Saturday, October 3, 2015

Taxi

Although Jafar Panahi’s Taxi seems to record the random adventurers of a Tehran cabbie, it's a carefully structured script.
The major themes are established in the first scene. The opening shot is a cabbie’s view of a Tehran intersection. The first passengers embody the three intersecting elements: a candid teacher, critical of the country’s execution rate (second only to China) and an admitted mugger, who urges the exemplary hanging of even petty thieves. The chubby dwarf’s black marketing of forbidden foreign films makes him the combination of the two: a cultural champion necessarily made an outlaw.
The director/cabbie hero and the persecuted lawyer/flower lady are more serious versions of the outlaw champion of culture and humanity. Their antithesis are the two elderly woman whose goldfish mission makes them emblems of ancient superstition, without human consideration. Their anger at the cabbie demonstrates how in that world no good deed goes unpunished. 
A closeup of the glorious rose attends the film's distinction between the officially acceptable reality and the "sordid reality" that is prohibited screening. Clearly Panahi exults in the colours and energy of life and human/political engagement. That's why he evades the government’s ban against his making films and finds ways to make and release them anyway.
For Pahlavi filmmaking is as vital as life. The activity pervades the film, not just in his own open recording but in his old friend's video record of his torture (by citizens he recognizes), the injured man’s recorded will, the niece’s school assignment and the wedding recorded in the street behind them. 

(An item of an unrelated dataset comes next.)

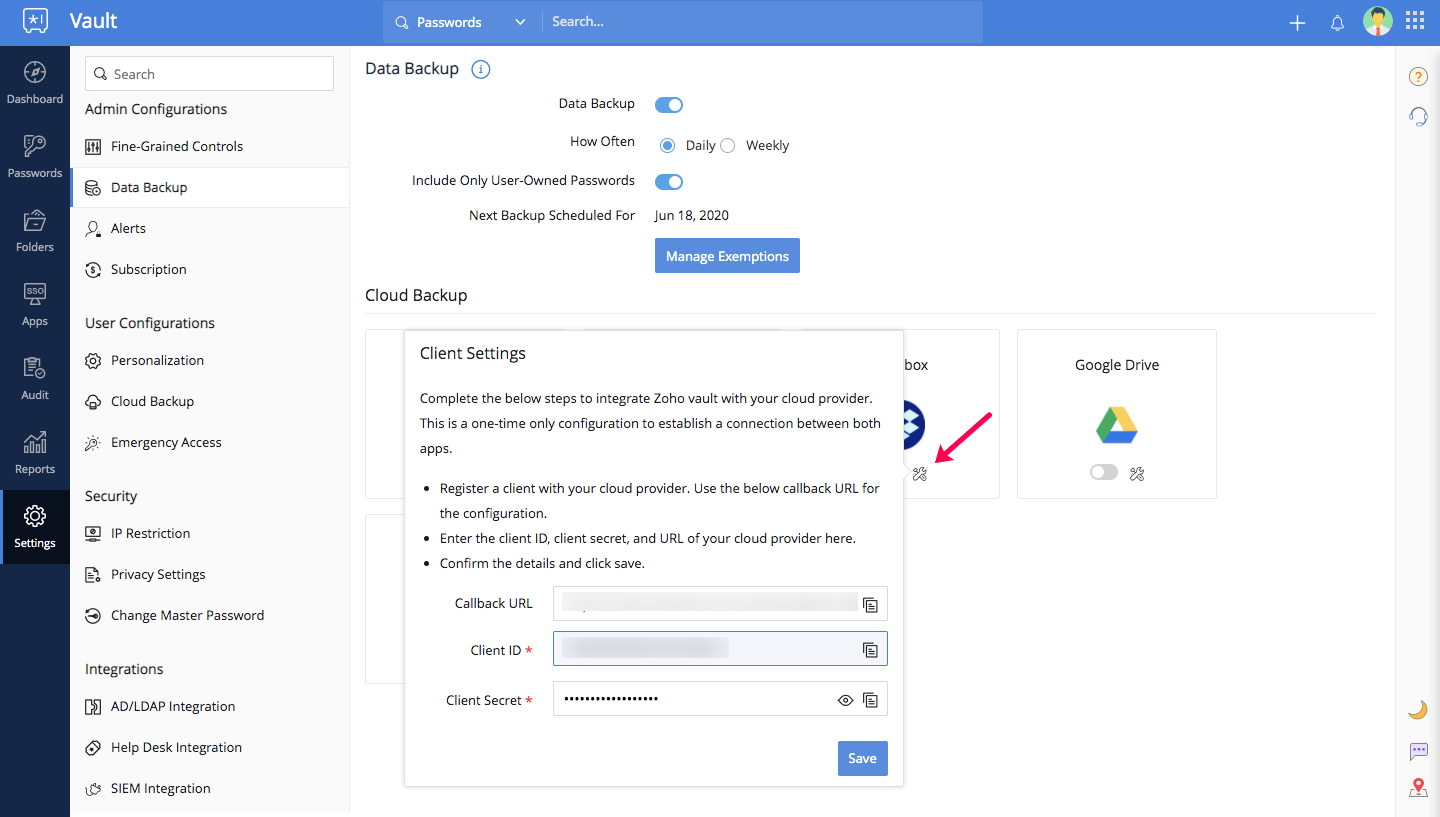Click the Google Drive settings wrench icon
Viewport: 1440px width, 817px height.
[1136, 473]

When the niece coaxes the street urchin to put back the money he found, her moral lesson is secondary to her need for a positive example that would make her film screenable. The boy's father’s  more urgent need for the money and the groom’s indifference to its loss point to the social inequality which the state would hide as its sordid reality. It is real, and the state’s priorities and failure to address it make it even more sordid than the situation.

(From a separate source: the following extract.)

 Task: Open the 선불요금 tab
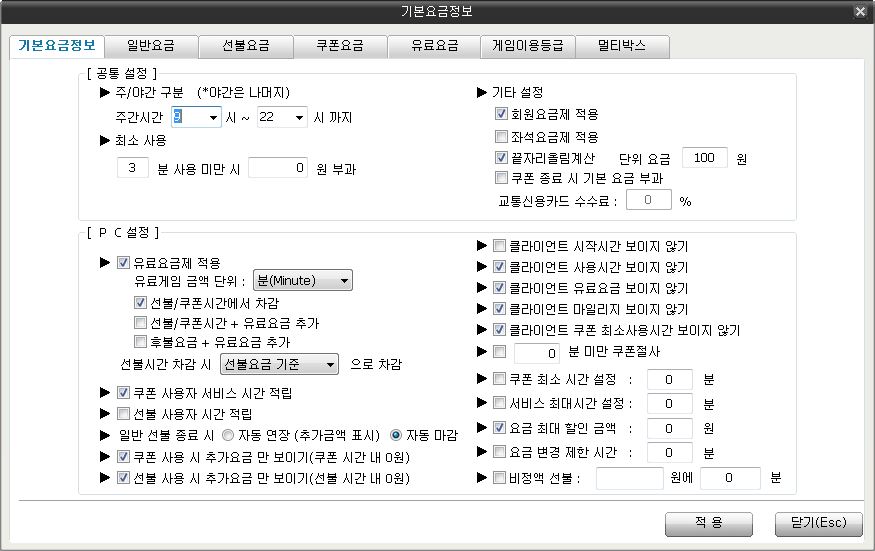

In his devotion to honesty, to dealing with the sordid reality, the director identifies himself as the filmmaker turned cabbie and explicitly refers to his filmmaking in progress. After we've learned that he too -- like his old friend and the lawyer -- were 'interrogated' -- I.e., tortured -- the ending is inevitable. As the cabbie returns the old woman’s lost wallet, two masked instruments of the state break into his cab and destroy his camera. They'll get to the director later. The black screen and explanation for the lack of end credits confirm the film's nature: a courageous exercise in outlawed art and humanity.
     However harsh the film’s revelations about life under Iran's tyranny, the engaging characters, their warmth, virtue and grace under pressure, gives Iran some wonderful human relations. It reminds us that there is more to a nation than its government. This glimpse into the country’s humanity is almost enough to make us accept Obama's abject surrender to a nuclear Iran. Almost, because the stakes are too high. Still, this film shows the tyrannical theocracy to be as great an enemy to its own people as to us.